Four square walls of concrete encase four rectangular walls of mosquito netting, all day surrounding the four limbs that protrude from my center. I could have extended my day from this bed inside of a room, but my limbs aren’t listening to my center because my mind keeps telling them it’s safer inside. Of course it’s safer inside, but it’s also much less interesting. And certainly less productive –well, perhaps less productive. I couldn’t claim staying within the confines and courtyards of one’s home has never produced productive productions. Emily Dickenson, for example, stayed behind four (or so) walls, and she is now one of the most influential poets of all time. Staying inside all day is a way of perfecting the poignant loneliness of poetic prose (or practicing pneumonic plethora).

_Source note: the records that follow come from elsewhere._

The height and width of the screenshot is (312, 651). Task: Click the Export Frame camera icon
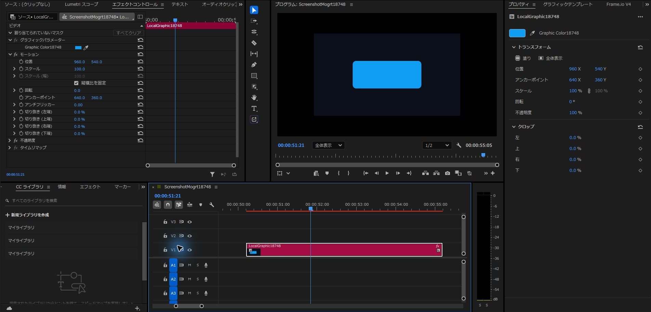tap(448, 173)
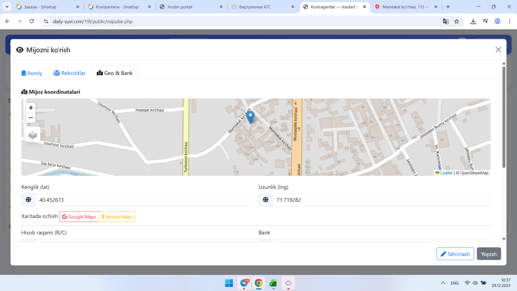This screenshot has width=517, height=291.
Task: Open the Chrome tab search dropdown
Action: coord(7,7)
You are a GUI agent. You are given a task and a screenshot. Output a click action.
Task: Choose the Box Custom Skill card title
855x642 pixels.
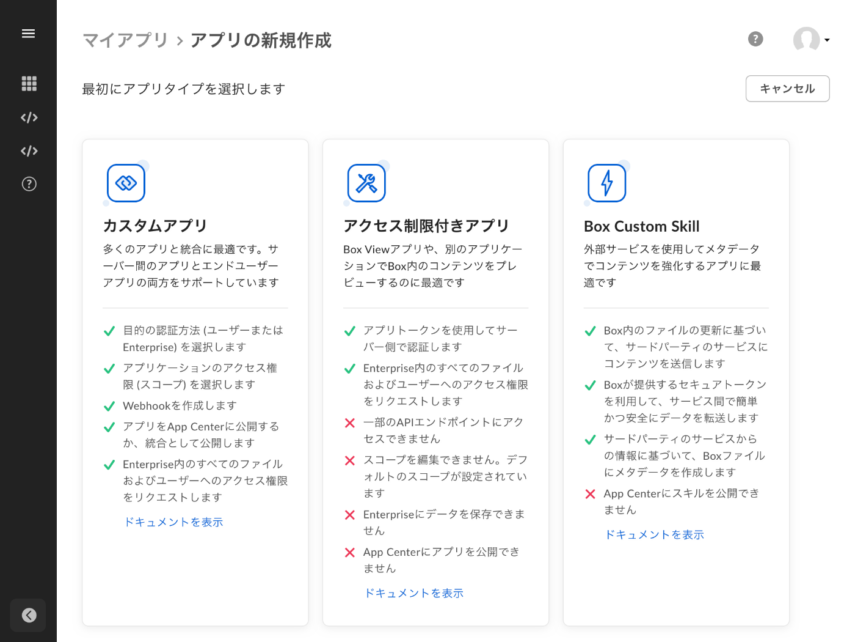pyautogui.click(x=642, y=226)
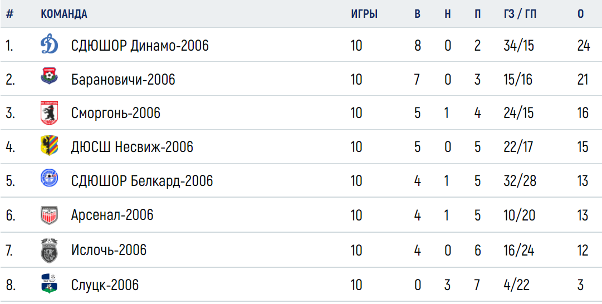Click the СДЮШОР Белкард-2006 name
Viewport: 602px width, 304px height.
[x=141, y=180]

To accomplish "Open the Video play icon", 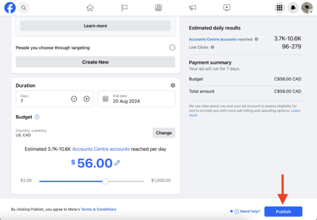I will tap(227, 8).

Plus (ok, I’m done with the “p”s now), I have gotten a lot done. I took a bucket shower (once), mopped the floors (twice), and played candy crush (twenty-three times –I can’t get past level 40). I also wrote a few lists about the things I have learned, am learning, and hope to learn on my adventure here in Comoros. The actual lists are actually much longer than what I have here, but these are some of the things I think are most important:

Things I’ve learned:

  1. How to contort a live tuna into dead chunks of flesh to cook, consume, and eventually digest.
  2. The ocean is an extension of the sky; sometimes it feels like the only way off this island is to sprout wings.
  3. “Adventure” means exciting homesickness.
  4. My homemade mac ‘n cheese is delicious anywhere.
  5. A smile is cross-cultural and generally reciprocated.
  6. How to accidentally make friends (generally with lots of smiling).
  7. The ocean is an extension of the sky; on rainy days (when the two blues of ocean and sky become one shade of bluish-gray), the boats appear airborne like Captain Hook’s ship.
  8. How to say “hello” eight different ways, using four different languages, with five different meanings specific to the relationship and number of those involved.
  9. Language is limiting –sometimes to a single country, to a handful of friends, to my wrong-colored, skin-covered sentience.
  10. An honest smile is always an honest smile and is always comforting, even if it sometimes has less teeth than expected, or is seen only through the eye-slits of a burka.

Things I’m learning:

  1. How to say more than just “hello” in two different languages, with intention to become fluent in at least one.
  2. Any place that isn’t home is a somewhere without those you already love, but maybe a somewhere with those you will come to love (and maybe that isn’t a good enough reason to go).
  3. What to do when a single rat becomes a rat problem, and your solution –though adorable—has fleas.
  4. Who my friends really are, not just the ones wanting to use me for English (or marriage, or free food, or status).
  5. The ocean is an extension of the sky; swimming in it feels like flying, but heavier and with less breathing.
  6. A smile is cross-cultural and generally reciprocated, but it isn’t the answer to everything you don’t understand (sometimes you have to use other facial contortions).
  7. How to cook (I thought I already knew this, but nope).

Things I hope to learn:

  1. How to refrain from sarcastic comments after my roommate asks “are you home?” as though my shouting “hello” upon his entering was insufficient acknowledgement that our time and space have indeed met.
  2. “Adventure” means understanding.
  3. The ocean is an extension of the sky; it’s much easier to shoot for.
  4. How to tan without people shouting at me for being in the sun (“you’ll turn black,” they say. “That’s the point,” I reply).
  5. How to show people that skin is beautiful no matter its pigment.
  6. If skin color really is skin deep, or if it is stitched into a history that I perpetuate by mistake.
  7. The ocean is not an extension of the sky; it is not the limit.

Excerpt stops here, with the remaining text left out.